NKBM Boss Advocates Private Ownership for Bank


Hauc reiterated that the bank was bent on selling its 51% share in ZM, announcing that the procedure was being conducted as planned. In addition to the proceeds from that sale, the bank also plans to conduct a CoCo bond issue in a bid to solidify its capital adequacy in the face of losses stemming from bad loans issued in the past.

"If we successfully carry out the sale of ZM and the repurchase of the subordinated debt [through the issue of the CoCo bonds], there will be no need for a fresh capital injection," said Hauc in presenting the bank's efforts to shore up its capital base without state assistance.

"We will be doing everything in our power to ensure that capital adequacy is provided without burdening our biggest owner, the state," said Hauc about the bank's plans.

Hauc indicated that this strategy was part of his vision of promoting private ownership for the bank. "I would personally want to see NKBM solidify its ownership with private investors; after all, the state has already decided it wants to keep just 25% plus a share in the bank.

"This would be beneficial for the bank, as dispersed ownership would contribute to better development, profitability and success. I'm not saying the state is a bad owner, but private investors pursue certain goals that would spur the bank to be even more successful.

"Perhaps in the future the bank would not even hold on to the 25% stake, but would rather hand over the bank to private investors for a suitable price."

Asked whether his vision of private ownership for the bank included Russian capital, Hauc said that all investors were welcome. "We have carried out a number of visits to existing and potential shareholders at home, in Poland and in Russia. We have very good contacts with investors and all newcomers are welcome.

"During the recent visit to Moscow we established many contacts with financial institutions, which have expressed a certain interest in working with us. It is also true that the bank will become more appealing when it will be cleaned of bad claims and provided with capital adequacy."

In this respect it is essential that that bad bank law is implemented as soon as possible, he said, adding that the threat of a referendum against the bad bank law "only hurts the state and the banks."

"If Germany, Ireland and others opted for a bad bank, this model surely cannot be bad," said Hauc, who said that a defeat of the bad bank law in a referendum would result in further downgrades in Slovenia's credit ratings, which would subsequently lead to even higher interest rates.

Defending the decision to exclude first-buy rights to existing shareholders in the event of a fresh share issue, Hauc said that the goal is not to exclude existing shareholders but to speed up the process given the low interest in participating in a fresh share issue among existing shareholders.

"This is the reason we decided on the capital injection by private placement...What the small shareholders are proposing would require a public offering, which would stretch out the procedure and would also put the effectiveness of the capital injection in doubt.

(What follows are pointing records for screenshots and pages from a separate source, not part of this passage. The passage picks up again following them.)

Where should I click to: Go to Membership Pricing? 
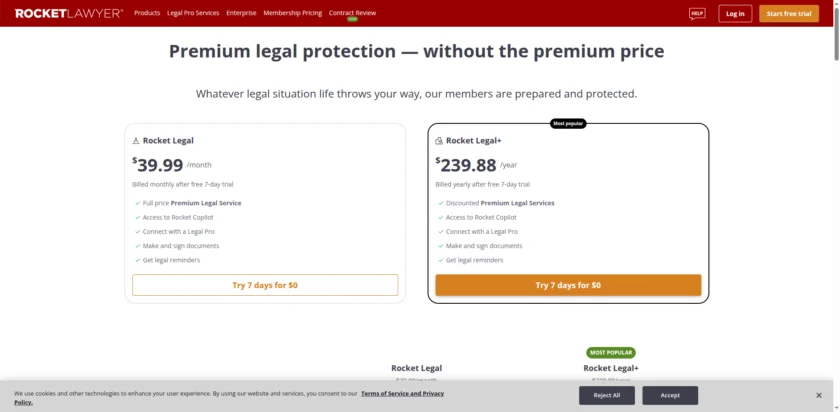[293, 13]
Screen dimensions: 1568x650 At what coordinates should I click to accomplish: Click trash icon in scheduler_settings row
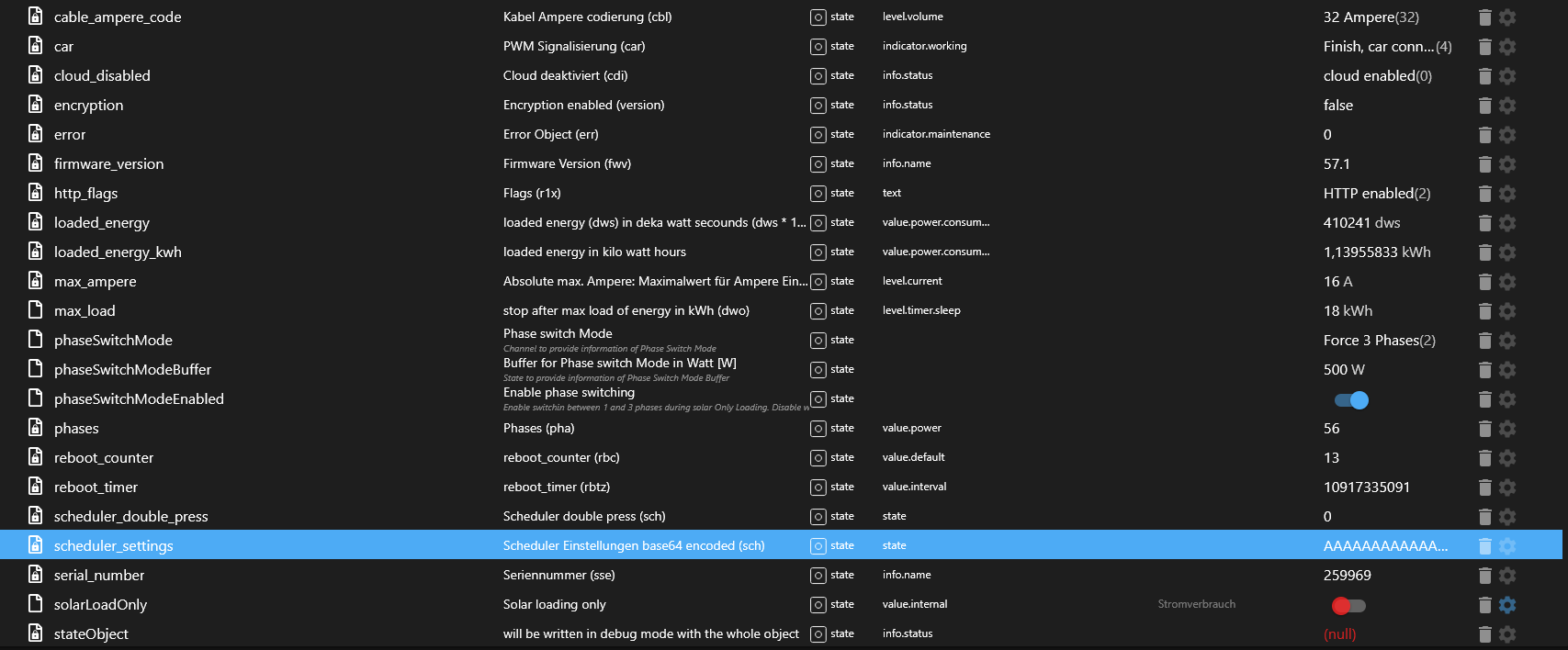click(x=1484, y=546)
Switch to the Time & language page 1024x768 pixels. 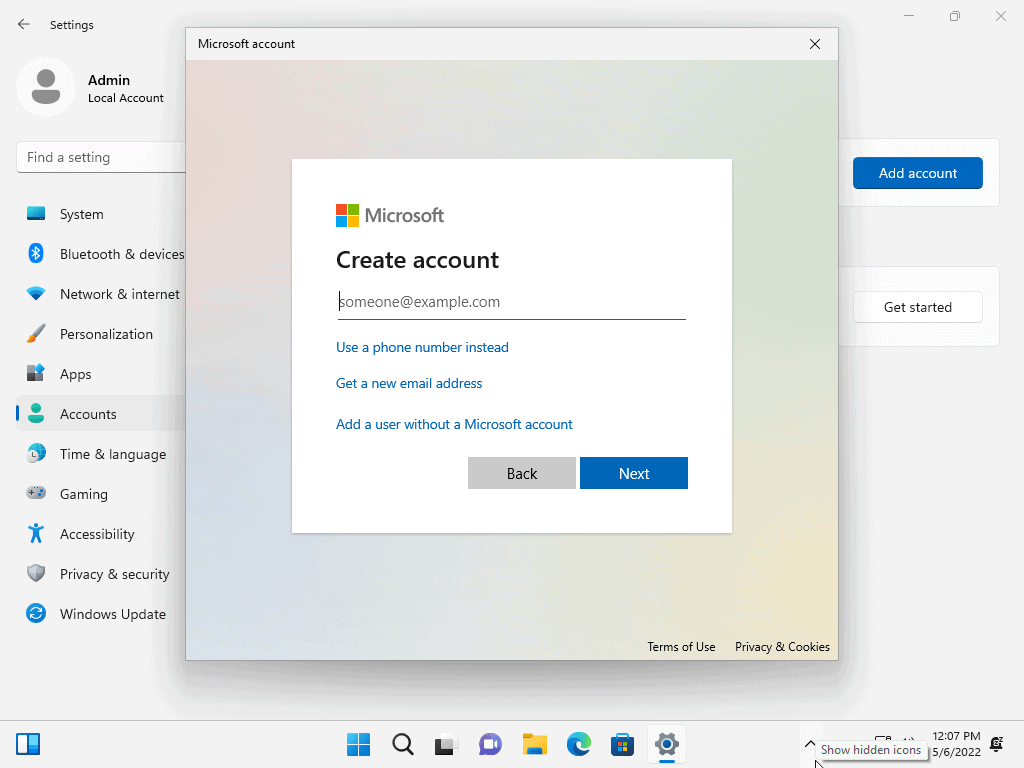click(x=112, y=454)
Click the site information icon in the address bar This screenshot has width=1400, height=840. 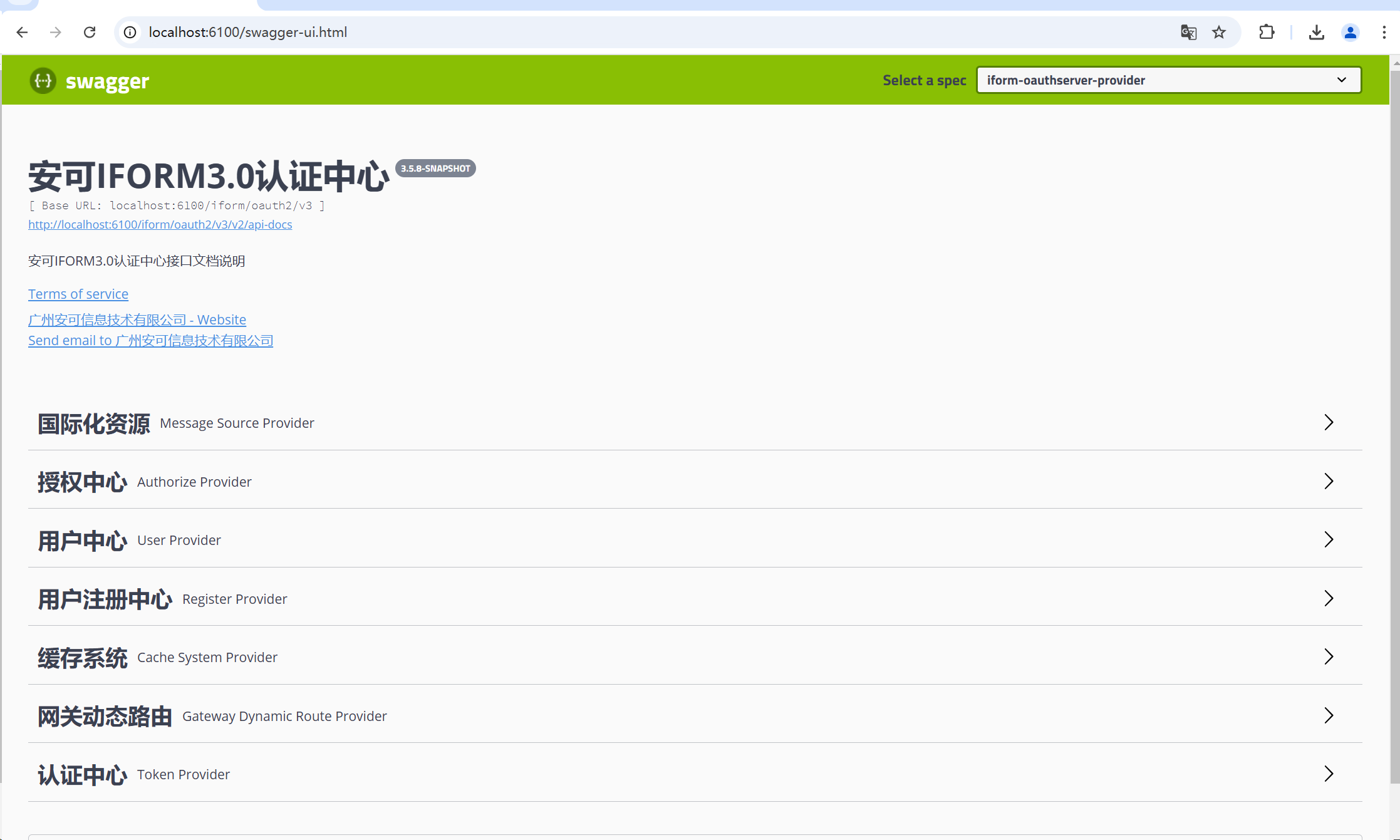(130, 33)
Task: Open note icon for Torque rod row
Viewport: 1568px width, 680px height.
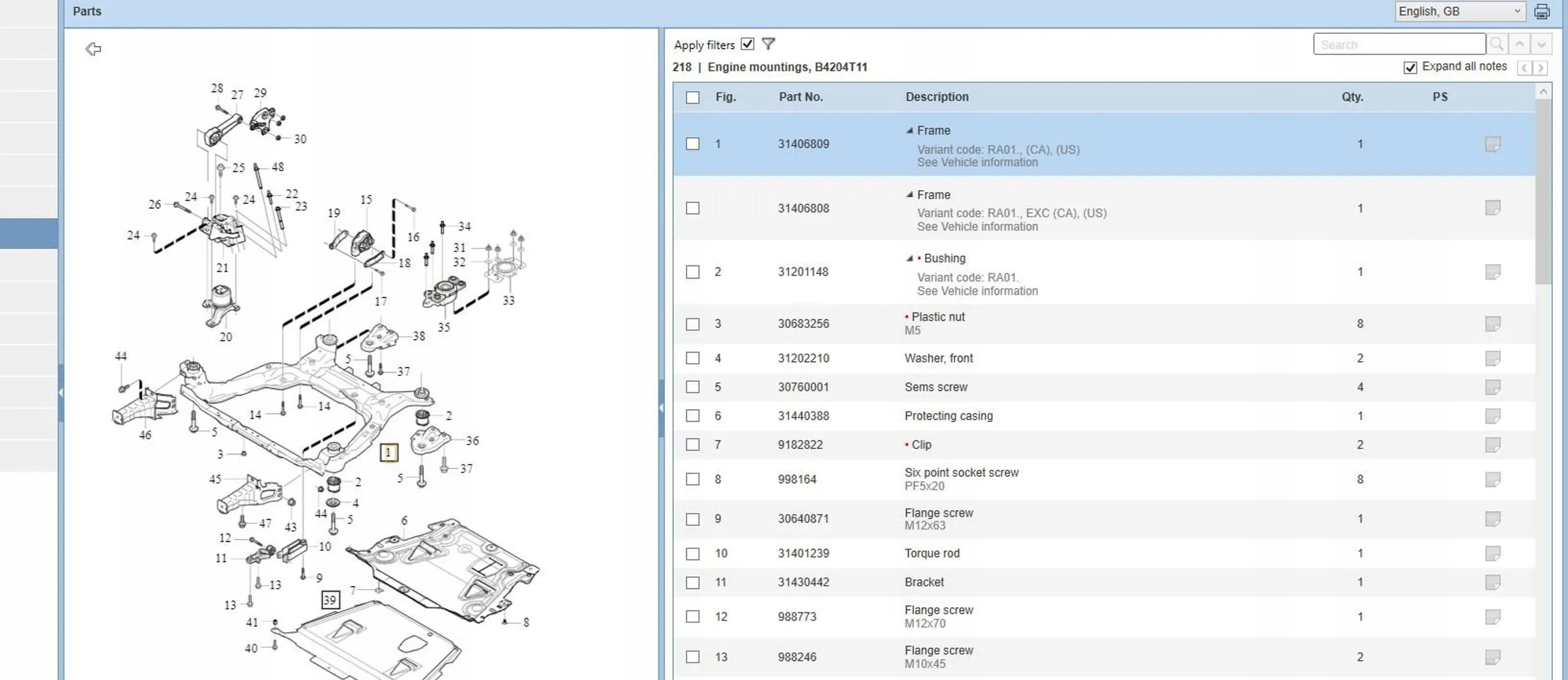Action: [x=1492, y=553]
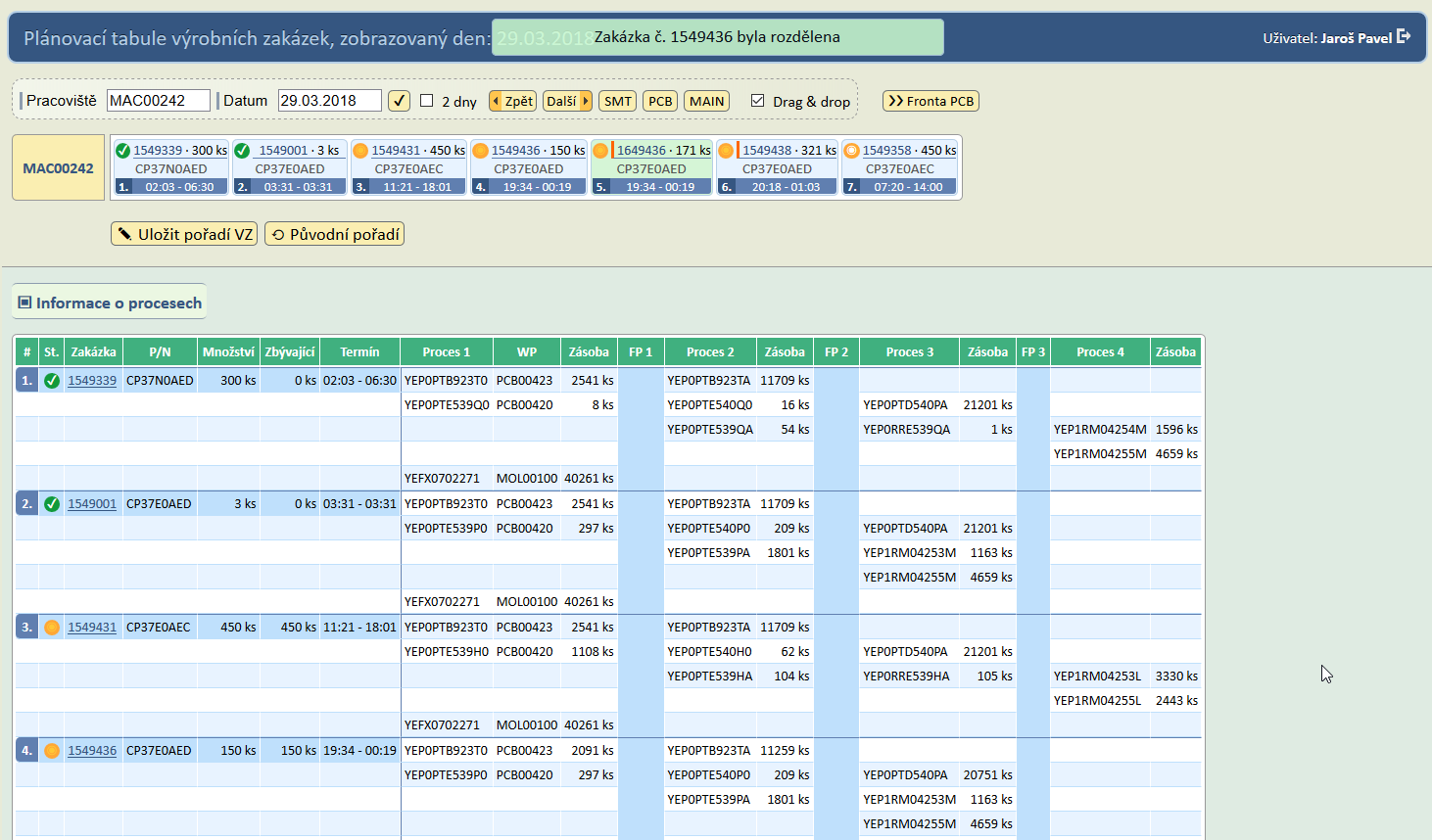Toggle the Drag & drop checkbox
This screenshot has width=1432, height=840.
click(x=757, y=101)
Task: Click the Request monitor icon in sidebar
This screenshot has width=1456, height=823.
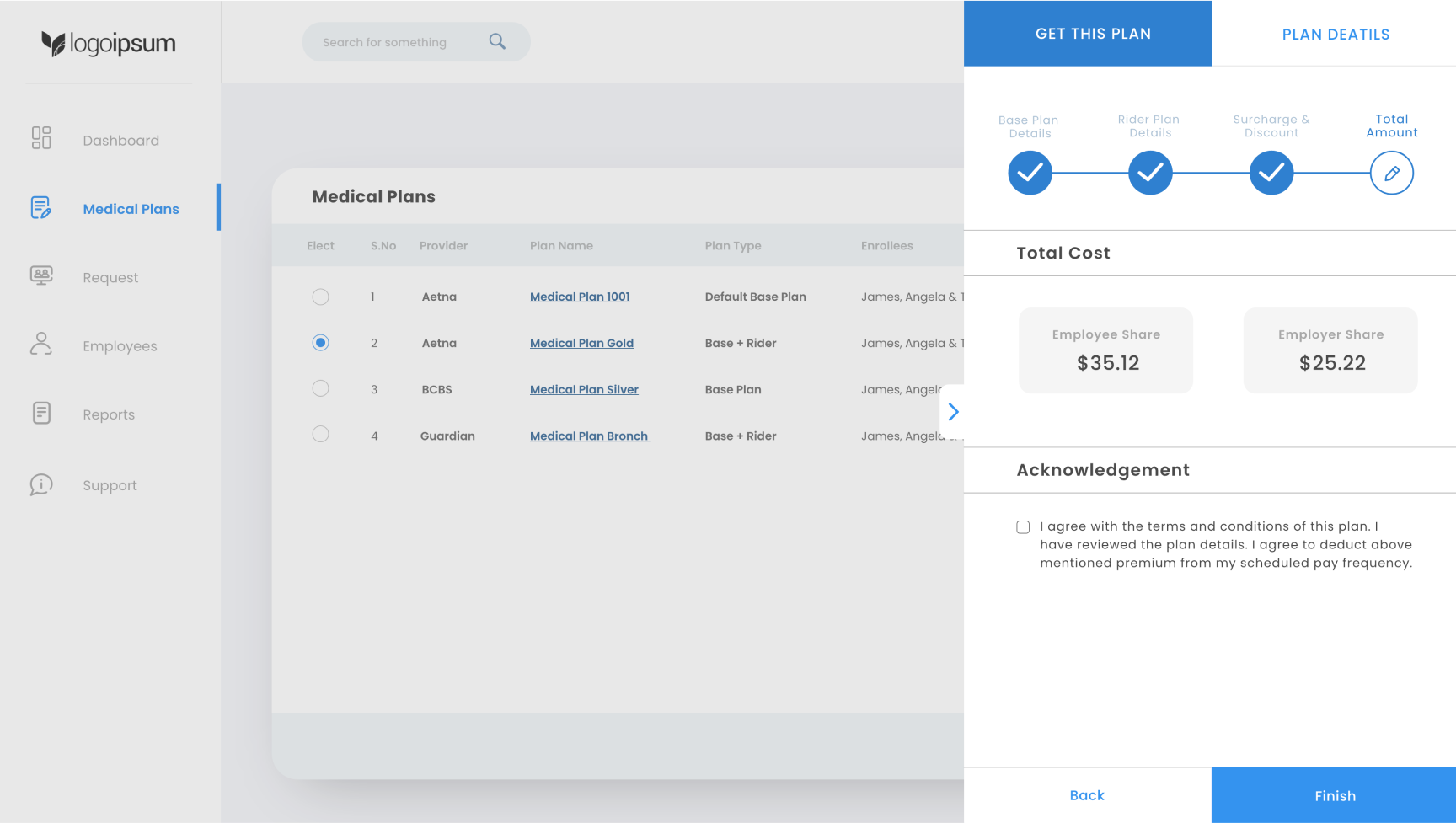Action: [x=41, y=275]
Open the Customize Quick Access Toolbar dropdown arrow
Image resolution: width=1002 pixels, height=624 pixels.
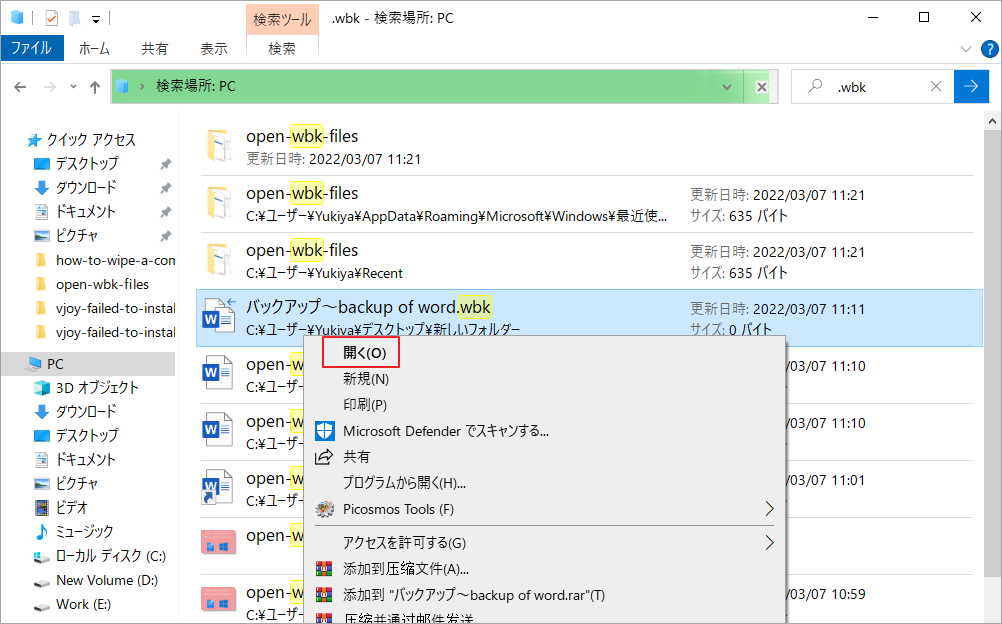tap(96, 18)
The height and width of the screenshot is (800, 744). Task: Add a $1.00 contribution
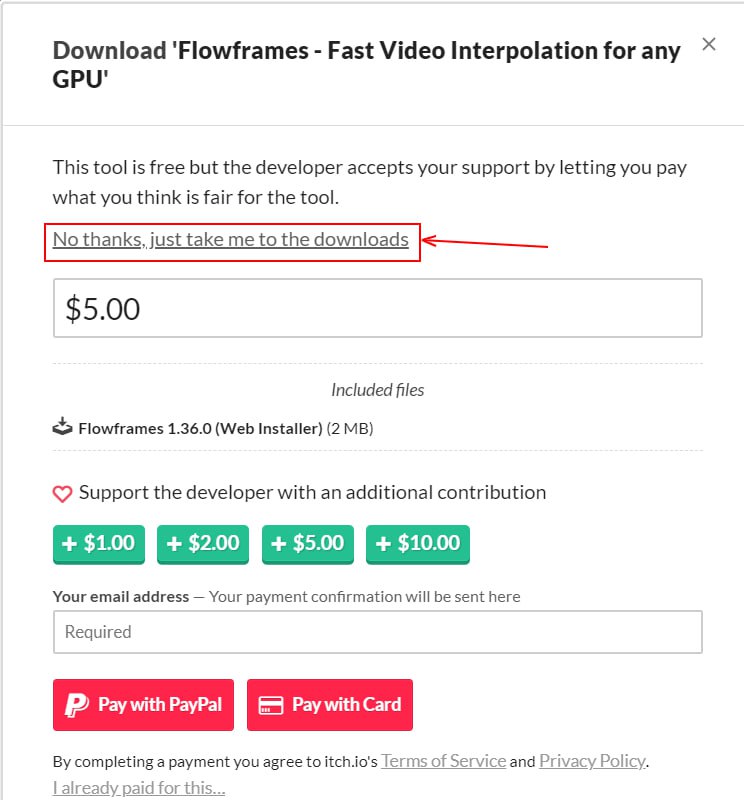click(x=99, y=544)
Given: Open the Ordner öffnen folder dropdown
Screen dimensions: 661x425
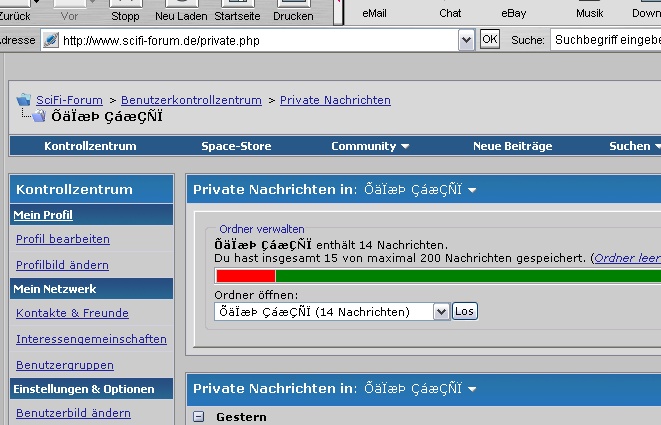Looking at the screenshot, I should [441, 312].
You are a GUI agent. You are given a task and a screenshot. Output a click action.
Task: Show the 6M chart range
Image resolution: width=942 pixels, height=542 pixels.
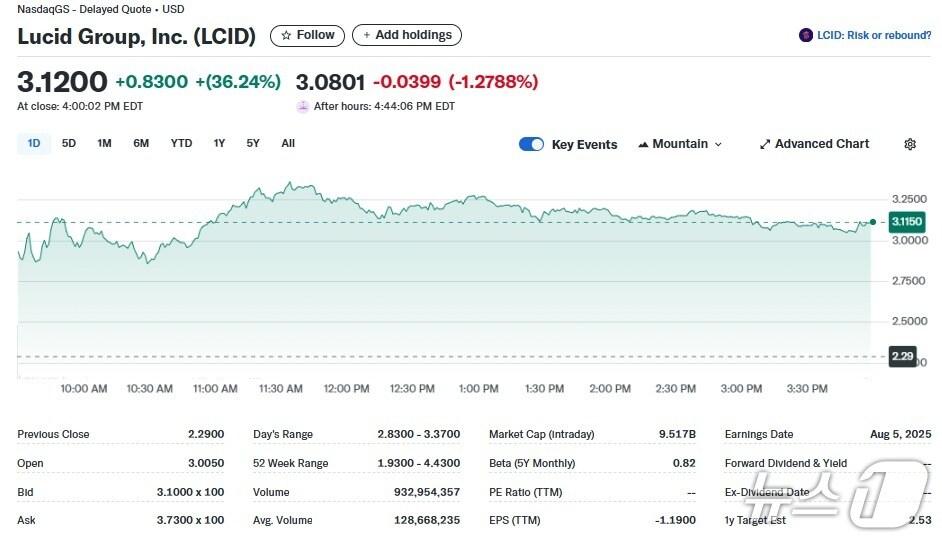pyautogui.click(x=141, y=143)
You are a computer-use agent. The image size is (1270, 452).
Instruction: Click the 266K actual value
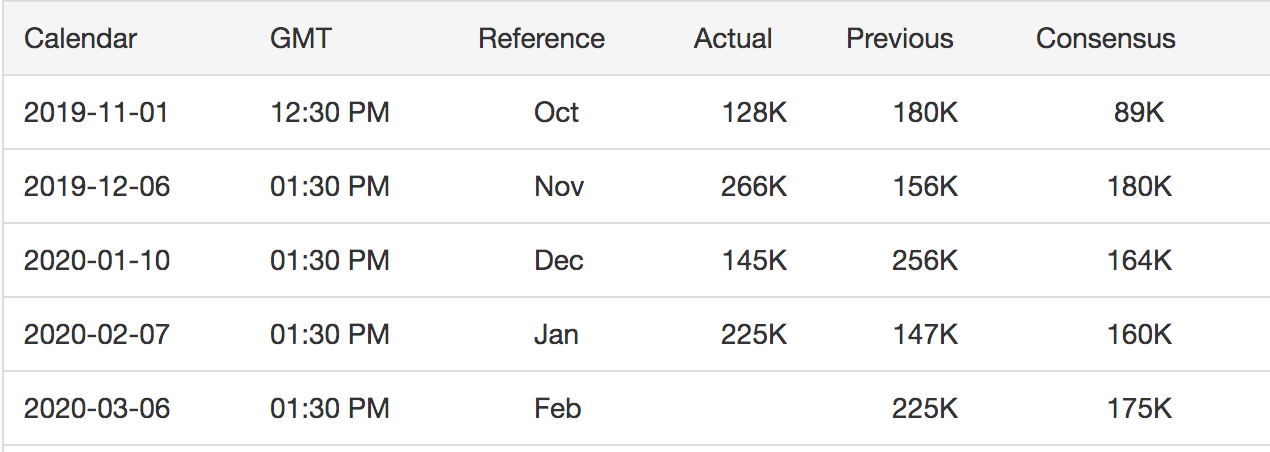coord(754,187)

Our proposal does not envisage a mass capital injection, but a capital injection of EUR 50m, which is much smaller than the previous capital injection."

Meanwhile, Hauc admitted that the bank would not be selling ZM, one of its most profitable assets, were it not for the ongoing write-downs stemming from bad loans. But he added that this was the best solution for the shareholders given the bank's current position.

"What is truly important is that the bank focuses on its core activity and optimises the group in a way that will allow it to achieve maximum synergies with its subsidiaries," said Hauc, adding that this would "require a thorough overhaul of the group's development philosophy".

"We will not have as many companies with as many activities as we have now. The bank will be leaner, as will the group as a whole. But what remains will, in our opinion, bring better returns and greater efficiency."

Downplaying the power of local interests in preventing the sale of ZM, Hauc said that the sale was entering its final stage and that, barring unexpected setbacks, the conclusion of a deal could be expected in the coming weeks without providing additional details.

Asked about what assets the group may decide to sell in the future, Hauc said the NKBM was examining the possibilities in the area of leasing, foremost possibilities for an alternative group structure.

"We own three leasing companies - KBM Leasing, Gorica Leasing, KBM Leasing Hrvška - and we are examining the best business models for continuing to pursue this activity. However, we're not considering selling any of these parts of the group."

This includes retaining its interests in Credy Banka from Serbia and Adria bank from Vienna. "These assets were acquired with the purpose of expanding our market share in the region."

Hauc also touched on the audit of deals conducted by previous management boards, saying that a report should be ready in January. Based on the report, the current management will take decisions, including by launching lawsuits against responsible parties should illegal activities or damage to the bank be established.

Asked about possible lay-offs at the bank, Hauc would not go into details, but to say that "everyone will have to tighten their belts". "The bank is intensively working on a fitness programme of reducing costs across all areas. There will by all means be a cut in the number of employees, but I cannot speak about the exact numbers."